Lack of adequate support, particularly in terms of financing, poses a significant barrier for developing countries striving to achieve their ambitious NDCs. The climate change convention emphasizes the principle of common but differentiated responsibilities, which calls for nations with greater capabilities and responsibilities to extend equitable financial and technological assistance. However, the recent outcomes from Baku indicate that this essential support is still lacking.

The ongoing deficiency in public climate finance for low-income and heavily indebted nations hampers efforts to safeguard the vulnerable and hinders a fair and sustainable transition in developing regions. The limited ambition reflected in the Baku outcomes poses a significant threat. Countries with a history of pollution have not taken responsibility for their part in the climate crisis, nor have they made meaningful efforts to elevate all nations to an equitable standing. Instead, rich countries, which bear a greater share of this responsibility, are passing the burden onto those who are already suffering the consequences of their pollution.

Fadhel added that, “even with a very conservative inflation rate of 5%, the net present value of $300 billion mobilized in 2035 would be worth approximately $175 billion in 2024 dollars. Just for reference, African countries are paying $163 billion in debt service this year alone. That is how serious the Global North is about climate action.

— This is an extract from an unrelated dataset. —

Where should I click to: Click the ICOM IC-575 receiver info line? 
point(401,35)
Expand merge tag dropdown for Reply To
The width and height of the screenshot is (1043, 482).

The outcomes of COP 29 allow polluters to evade their duty to implement genuine climate action by relying on carbon market strategies. It is outrageous that stakeholders still view carbon markets as groundbreaking avenues for climate financing. Increasing evidence shows that most carbon offset initiatives are little more than greenwashing scams that fail to achieve any meaningful reduction in greenhouse gas emissions. A recent article in Nature revealed that fewer than 16% of the carbon credits linked to the examined projects represent actual emission reductions. It is astonishing that global leaders persist in their misguided belief in carbon markets while our planet’s CO2 levels have already surpassed what is considered safe for a sustainable future.

Mohamed Adow, Director of Power Shift Africa, reckons that, “the carbon market rules will allow the richest to continue polluting, placing at risk the 1.5C target, while shifting the burden to developing countries.”

Already, the UN adaptation gap report of 2023 indicates that developing countries’ adaptation needs are $400 billion a year. The $300 billion climate finance goal will lead to unprecedented suffering and unacceptable losses in developing countries and threatens the future of our planet and survival. 

It is not that the world lacks the money for climate finance. A recent civil society equity review indicated that fossil fuel subsidies reached a record high of $1.7 trillion in 2022. What is missing is the political will to stop subsiding pollution and shift resources into real climate action. The COP outcome leaves major polluters unaccountable by excluding provisions to tax fossil fuel companies and other high emitters and use this for climate finance.

Developing nations and civil society need to persist in advocating for improved climate finance targets, which should be financed through taxes on the ultra-wealthy and polluting corporations. Implementing a wealth tax on the super rich could ensure they take responsibility for their environmental impact while generating significant resources for climate action. Taxing the affluent can and will transform climate action and promote global wealth redistribution. This approach is crucial for tackling the climate emergency and addressing increasing inequalities.